IgG1‐DNP oligomer distributions obtained through 3 min incubation of 6.6–33 nm IgG1‐DNP on SLBs containing 0.85% DNP‐DPPE (lower row), 2.5% DNP‐DPPE (middle row), and 5% DNP‐DPPE (upper row). Gray bars depict experimentally determined oligomer abundances; green bars represent a global fit (together with the data presented in Figure S3–S5, Supporting Information) to our kinetic model with parameters given in Table 1. Values in the legends correspond to the total IgG densities.

Figure 5

IgG‐DNP oligomer distributions obtained through 3 min incubation of 6.6–33 nm A) IgG3‐DNP, B) IgG3‐DNP‐E430G, C) IgG4‐DNP, and D) IgG4‐DNP‐E430G on SLBs containing 5% DNP‐DPPE. Gray bars depict experimentally determined oligomer abundances; green bars represent a global fit to our kinetic model with parameters given in Table 2.

Figure 6

Transitions during IgG oligomerization involving rates A) k _1b and B–D) k ₃ (and analogously k ₄₎. The initial and final macrostates y _i each represent a certain number of energetically equivalent microstates Ω_i and associated entropy values given by S _i  = k _B ln Ω_i.
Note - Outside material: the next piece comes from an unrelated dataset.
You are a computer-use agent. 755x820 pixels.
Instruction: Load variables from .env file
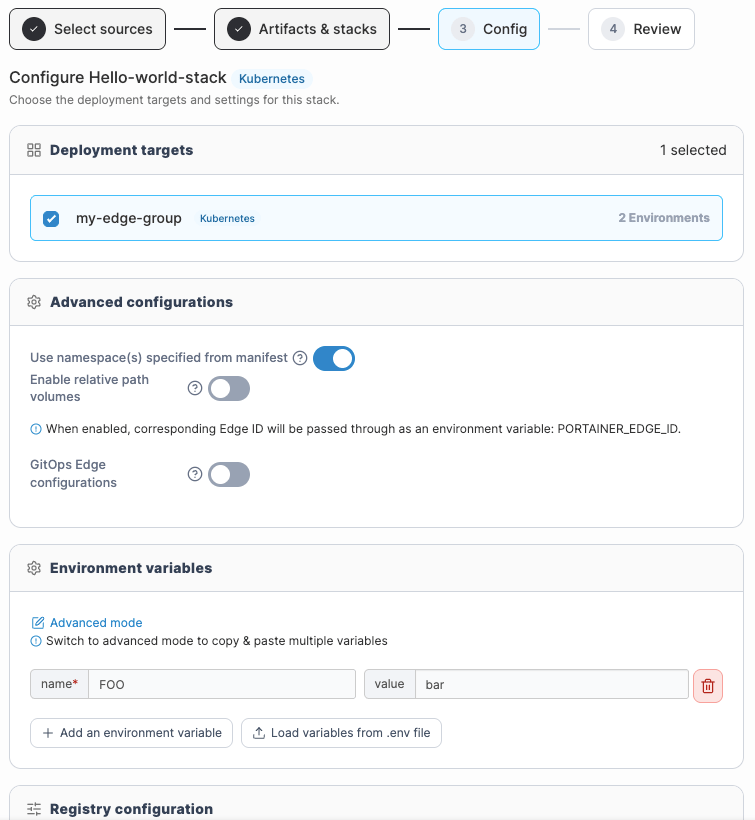point(341,733)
The number of microstates in each initial macrostate is proportional to the volume V in which the unbound Fabs can screen for a binding partner. In the respective final macrostates on the other hand, the number of microstates is proportional to the area A on the antigenic membrane within which the Fab can access a potential antigen.

Figure 7

Simulation of liposomal vesicle‐based complement lysis assays. A) Vesicle lysis induced by varying concentrations of IgG1‐DNP and IgG1‐DNP‐E430G. B) Abundance of C1 bound to IgG1 tetramers or larger per vesicle in dependence of IgG concentration. C) Total IgGs bound per vesicle. D) IgG concentration dependence of the IgG oligomer distributions on the vesicle surface. E) C1 recruitment efficiency as a function of the IgG concentration.